L0 Runtime Events (passthrough)

All L0 events are forwarded to L1 as-is:

Category	Events
Session	`SESSION_START`, `SESSION_END`
Retry	`RETRY_START`, `RETRY_ATTEMPT`, `RETRY_END`
Fallback	`FALLBACK_START`, `FALLBACK_MODEL_SELECTED`, `FALLBACK_END`
Guardrail	`GUARDRAIL_PHASE_START`, `GUARDRAIL_PHASE_END`
Timeout	`TIMEOUT_START`, `TIMEOUT_RESET`, `TIMEOUT_TRIGGERED`
Network	`NETWORK_ERROR`, `NETWORK_RECOVERY`, `CONNECTION_DROPPED`
Tools	`TOOL_REQUESTED`, `TOOL_START`, `TOOL_RESULT`, `TOOL_COMPLETED`
Checkpoint	`CHECKPOINT_SAVED`, `RESUME_START`

Full event reference in API.md.

Authentication

Ephemeral HMAC-SHA256 tokens.

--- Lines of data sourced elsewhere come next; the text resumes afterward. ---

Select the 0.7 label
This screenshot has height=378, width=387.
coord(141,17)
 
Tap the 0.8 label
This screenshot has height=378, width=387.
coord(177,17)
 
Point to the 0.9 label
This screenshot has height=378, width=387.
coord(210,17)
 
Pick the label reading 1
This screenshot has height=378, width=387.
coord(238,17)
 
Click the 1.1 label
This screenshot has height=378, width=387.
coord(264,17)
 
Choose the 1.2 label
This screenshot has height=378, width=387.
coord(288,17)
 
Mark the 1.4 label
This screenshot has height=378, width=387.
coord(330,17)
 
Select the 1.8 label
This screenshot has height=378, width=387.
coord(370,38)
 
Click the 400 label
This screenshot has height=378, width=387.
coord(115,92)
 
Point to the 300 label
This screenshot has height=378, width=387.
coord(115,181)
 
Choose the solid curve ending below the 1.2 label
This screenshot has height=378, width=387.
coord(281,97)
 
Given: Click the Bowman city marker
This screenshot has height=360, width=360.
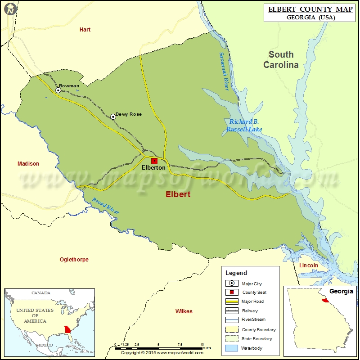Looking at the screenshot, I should [58, 90].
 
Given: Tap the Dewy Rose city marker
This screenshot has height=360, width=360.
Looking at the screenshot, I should [113, 117].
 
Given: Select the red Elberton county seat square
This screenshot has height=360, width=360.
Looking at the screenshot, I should [154, 161].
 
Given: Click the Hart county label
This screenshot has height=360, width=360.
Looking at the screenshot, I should [85, 30].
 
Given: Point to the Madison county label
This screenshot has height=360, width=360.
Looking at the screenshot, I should [28, 164].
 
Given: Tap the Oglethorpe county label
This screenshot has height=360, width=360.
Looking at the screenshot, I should [74, 260].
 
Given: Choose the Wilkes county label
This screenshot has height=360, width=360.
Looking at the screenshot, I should [184, 311].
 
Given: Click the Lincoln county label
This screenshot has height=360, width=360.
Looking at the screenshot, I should [309, 266].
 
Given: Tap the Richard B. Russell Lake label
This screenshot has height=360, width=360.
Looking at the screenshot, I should [244, 126].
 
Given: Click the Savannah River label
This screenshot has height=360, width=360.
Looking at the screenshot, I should [224, 72].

Generated by L1, validated once, never stored.

token = HMAC-SHA256(L0_AUTH_SECRET, "task_id|issued_at|ttl")  →  base64

Freshness: now - issued_at < ttl
Clock skew: 5-second tolerance
Dev mode: If L0_AUTH_SECRET is unset, signature check is skipped

Backpressure

TASK_SUBMIT → slot available? → TASK_ACCEPTED → execute
                    ↓ no
                 silence (L1 infers rejection)

No queue. No buffering. No rejection event. Duplicate task_id while in-flight → silence.

Replay

Re-emits recorded events without re-execution. In-memory event store (lost on restart) with optional FIFO eviction.

Replay never regenerates tokens, re-invokes tools, fabricates events, or emits anything not originally recorded.

Configuration

Deployment Presets

Auto-detected from DEPLOYMENT=vercel or VERCEL env var:

Setting	Local	Vercel
`maxConcurrency`	64	1
`functionTimeoutMs`	0 (disabled)	60000
`drainBufferMs`	5000	5000
`skipAuthValidation`	true	false

Environment Variables

Variable	Description	Default
`WORKER_ID`	Worker identifier	uuidv7
`PORT`	Standalone server port	3000
`MAX_CONCURRENCY`	Max concurrent tasks	preset
`FUNCTION_TIMEOUT_MS`	Serverless timeout ms (0 = disabled)	preset
`DRAIN_BUFFER_MS`	Buffer before timeout to emit WORKER_DRAINING	5000
`SKIP_AUTH_VALIDATION`	Skip HMAC auth	preset
`L0_AUTH_SECRET`	Shared HMAC secret (required in production)	—
`OPENAI_API_KEY`	OpenAI API key	—

Supervisor (Multi-Worker Pool)

Rust process supervisor with health checks, crash recovery, and graceful shutdown.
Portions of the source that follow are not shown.